***** TASK INPUTS

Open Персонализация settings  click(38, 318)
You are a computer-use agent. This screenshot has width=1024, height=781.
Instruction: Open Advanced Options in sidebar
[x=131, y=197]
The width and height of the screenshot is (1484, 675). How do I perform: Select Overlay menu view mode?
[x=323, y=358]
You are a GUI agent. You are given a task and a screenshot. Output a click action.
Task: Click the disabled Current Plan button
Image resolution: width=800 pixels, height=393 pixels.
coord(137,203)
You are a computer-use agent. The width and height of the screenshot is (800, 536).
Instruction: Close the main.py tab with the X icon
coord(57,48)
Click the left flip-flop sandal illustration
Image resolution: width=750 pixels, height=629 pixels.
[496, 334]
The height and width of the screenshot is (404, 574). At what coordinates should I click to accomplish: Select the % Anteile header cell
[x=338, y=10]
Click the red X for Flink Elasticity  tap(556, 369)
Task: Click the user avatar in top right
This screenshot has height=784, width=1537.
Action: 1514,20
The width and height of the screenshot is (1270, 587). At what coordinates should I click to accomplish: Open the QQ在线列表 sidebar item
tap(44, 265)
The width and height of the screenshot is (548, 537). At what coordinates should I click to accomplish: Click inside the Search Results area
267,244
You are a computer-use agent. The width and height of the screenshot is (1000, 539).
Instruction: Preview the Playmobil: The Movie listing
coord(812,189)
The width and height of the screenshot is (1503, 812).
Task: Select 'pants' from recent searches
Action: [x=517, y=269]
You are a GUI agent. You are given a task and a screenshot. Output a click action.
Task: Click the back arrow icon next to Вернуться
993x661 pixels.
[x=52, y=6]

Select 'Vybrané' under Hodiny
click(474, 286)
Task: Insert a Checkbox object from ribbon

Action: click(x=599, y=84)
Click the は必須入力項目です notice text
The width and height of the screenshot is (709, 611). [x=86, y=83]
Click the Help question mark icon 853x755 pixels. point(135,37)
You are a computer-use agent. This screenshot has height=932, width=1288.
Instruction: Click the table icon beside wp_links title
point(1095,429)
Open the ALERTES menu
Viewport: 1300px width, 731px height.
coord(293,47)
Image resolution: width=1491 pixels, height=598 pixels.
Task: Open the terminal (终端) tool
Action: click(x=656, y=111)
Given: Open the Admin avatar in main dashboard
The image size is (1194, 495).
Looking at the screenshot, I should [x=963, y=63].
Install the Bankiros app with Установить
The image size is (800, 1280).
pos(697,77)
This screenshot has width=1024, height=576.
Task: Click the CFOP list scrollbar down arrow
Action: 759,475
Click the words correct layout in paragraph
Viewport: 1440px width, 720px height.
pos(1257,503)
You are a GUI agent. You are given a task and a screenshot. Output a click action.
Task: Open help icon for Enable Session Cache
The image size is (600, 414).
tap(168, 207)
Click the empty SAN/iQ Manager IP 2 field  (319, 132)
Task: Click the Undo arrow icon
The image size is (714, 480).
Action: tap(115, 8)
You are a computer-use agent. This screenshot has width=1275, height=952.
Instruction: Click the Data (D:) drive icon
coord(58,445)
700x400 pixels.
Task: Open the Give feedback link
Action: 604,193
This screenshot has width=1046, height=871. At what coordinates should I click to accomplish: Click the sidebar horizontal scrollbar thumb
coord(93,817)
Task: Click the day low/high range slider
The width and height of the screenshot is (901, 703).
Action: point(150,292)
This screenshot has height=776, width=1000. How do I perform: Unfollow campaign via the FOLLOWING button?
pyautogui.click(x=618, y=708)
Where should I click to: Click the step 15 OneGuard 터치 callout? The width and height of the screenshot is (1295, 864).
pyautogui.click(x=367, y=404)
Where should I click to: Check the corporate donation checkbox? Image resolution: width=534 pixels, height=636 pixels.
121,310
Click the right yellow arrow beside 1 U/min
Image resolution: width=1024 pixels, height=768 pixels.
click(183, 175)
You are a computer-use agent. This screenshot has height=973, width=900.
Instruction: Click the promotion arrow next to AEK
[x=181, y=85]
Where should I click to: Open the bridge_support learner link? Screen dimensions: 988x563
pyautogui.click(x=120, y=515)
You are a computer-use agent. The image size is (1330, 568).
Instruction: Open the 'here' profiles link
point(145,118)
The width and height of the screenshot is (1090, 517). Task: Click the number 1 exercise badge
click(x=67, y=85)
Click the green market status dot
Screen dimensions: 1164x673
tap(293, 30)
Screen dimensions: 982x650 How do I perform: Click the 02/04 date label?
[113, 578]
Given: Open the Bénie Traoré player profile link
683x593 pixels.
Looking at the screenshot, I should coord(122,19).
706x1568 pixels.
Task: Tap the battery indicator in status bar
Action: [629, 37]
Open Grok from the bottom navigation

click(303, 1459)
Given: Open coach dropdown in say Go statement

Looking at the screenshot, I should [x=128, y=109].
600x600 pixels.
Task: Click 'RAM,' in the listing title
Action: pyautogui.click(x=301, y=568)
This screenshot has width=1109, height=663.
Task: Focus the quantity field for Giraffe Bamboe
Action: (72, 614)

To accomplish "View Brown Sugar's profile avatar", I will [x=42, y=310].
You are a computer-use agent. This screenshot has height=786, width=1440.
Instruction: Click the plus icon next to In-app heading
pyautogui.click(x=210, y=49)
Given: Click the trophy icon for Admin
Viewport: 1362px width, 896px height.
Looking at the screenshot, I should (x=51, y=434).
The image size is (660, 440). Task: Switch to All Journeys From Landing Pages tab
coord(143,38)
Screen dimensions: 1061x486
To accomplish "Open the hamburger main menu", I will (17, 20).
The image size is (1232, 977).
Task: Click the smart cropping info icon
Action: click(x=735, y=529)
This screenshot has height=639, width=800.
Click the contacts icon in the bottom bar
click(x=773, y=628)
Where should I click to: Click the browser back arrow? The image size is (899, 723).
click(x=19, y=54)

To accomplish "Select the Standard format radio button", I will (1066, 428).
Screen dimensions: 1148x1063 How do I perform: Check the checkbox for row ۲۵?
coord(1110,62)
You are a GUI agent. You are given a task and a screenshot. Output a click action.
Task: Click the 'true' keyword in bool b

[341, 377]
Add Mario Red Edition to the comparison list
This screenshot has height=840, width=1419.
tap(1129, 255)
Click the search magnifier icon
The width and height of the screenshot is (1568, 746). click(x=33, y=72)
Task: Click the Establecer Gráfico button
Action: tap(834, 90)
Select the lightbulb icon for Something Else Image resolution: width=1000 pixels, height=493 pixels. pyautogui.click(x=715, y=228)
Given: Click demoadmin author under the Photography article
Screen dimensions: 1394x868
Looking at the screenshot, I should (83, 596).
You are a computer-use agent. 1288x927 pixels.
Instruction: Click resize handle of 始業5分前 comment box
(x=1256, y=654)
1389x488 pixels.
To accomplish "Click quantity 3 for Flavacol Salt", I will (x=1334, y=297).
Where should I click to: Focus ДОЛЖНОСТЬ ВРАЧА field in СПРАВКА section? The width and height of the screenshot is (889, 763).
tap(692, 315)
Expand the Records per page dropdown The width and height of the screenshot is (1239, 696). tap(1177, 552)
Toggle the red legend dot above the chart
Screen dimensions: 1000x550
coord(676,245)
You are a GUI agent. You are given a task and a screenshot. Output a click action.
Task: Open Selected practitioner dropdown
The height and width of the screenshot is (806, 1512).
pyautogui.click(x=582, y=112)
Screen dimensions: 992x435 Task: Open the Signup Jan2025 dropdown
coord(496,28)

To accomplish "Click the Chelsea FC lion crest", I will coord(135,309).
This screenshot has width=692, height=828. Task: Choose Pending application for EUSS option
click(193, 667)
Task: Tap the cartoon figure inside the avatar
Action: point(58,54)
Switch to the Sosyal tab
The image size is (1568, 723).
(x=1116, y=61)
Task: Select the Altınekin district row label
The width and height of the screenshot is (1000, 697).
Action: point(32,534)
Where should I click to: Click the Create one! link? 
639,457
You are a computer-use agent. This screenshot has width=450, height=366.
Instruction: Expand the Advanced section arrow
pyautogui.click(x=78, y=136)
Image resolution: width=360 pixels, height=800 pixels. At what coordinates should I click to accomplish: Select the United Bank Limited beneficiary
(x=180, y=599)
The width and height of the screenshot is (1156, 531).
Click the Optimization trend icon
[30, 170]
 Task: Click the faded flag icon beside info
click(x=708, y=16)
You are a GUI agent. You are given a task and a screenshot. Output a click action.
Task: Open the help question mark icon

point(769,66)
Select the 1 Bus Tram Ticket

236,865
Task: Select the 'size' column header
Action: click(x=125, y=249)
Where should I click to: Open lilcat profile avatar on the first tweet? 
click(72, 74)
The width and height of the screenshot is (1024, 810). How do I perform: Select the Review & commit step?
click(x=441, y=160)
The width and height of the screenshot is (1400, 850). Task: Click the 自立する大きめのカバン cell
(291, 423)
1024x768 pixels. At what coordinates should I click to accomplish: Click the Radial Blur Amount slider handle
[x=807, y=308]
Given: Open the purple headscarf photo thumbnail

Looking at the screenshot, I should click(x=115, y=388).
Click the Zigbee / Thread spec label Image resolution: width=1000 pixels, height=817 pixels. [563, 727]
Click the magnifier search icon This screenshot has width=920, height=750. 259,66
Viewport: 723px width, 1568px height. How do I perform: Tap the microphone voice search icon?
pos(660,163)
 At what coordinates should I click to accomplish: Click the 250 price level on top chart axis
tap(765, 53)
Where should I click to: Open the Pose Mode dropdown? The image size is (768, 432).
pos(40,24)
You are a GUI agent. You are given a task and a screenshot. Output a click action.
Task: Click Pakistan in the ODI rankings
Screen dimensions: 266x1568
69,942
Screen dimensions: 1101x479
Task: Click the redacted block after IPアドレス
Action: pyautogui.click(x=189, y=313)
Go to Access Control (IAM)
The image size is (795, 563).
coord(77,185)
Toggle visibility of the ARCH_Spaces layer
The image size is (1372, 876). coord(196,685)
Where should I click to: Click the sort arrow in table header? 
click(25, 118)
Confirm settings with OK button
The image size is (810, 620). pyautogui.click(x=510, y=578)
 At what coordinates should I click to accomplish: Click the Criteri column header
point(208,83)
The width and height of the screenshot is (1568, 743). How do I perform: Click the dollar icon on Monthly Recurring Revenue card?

**********

## REQUIRED WORK
Would you please work out how many lines of the data hold "right"? Reply with the number alone.

## SOLUTION
2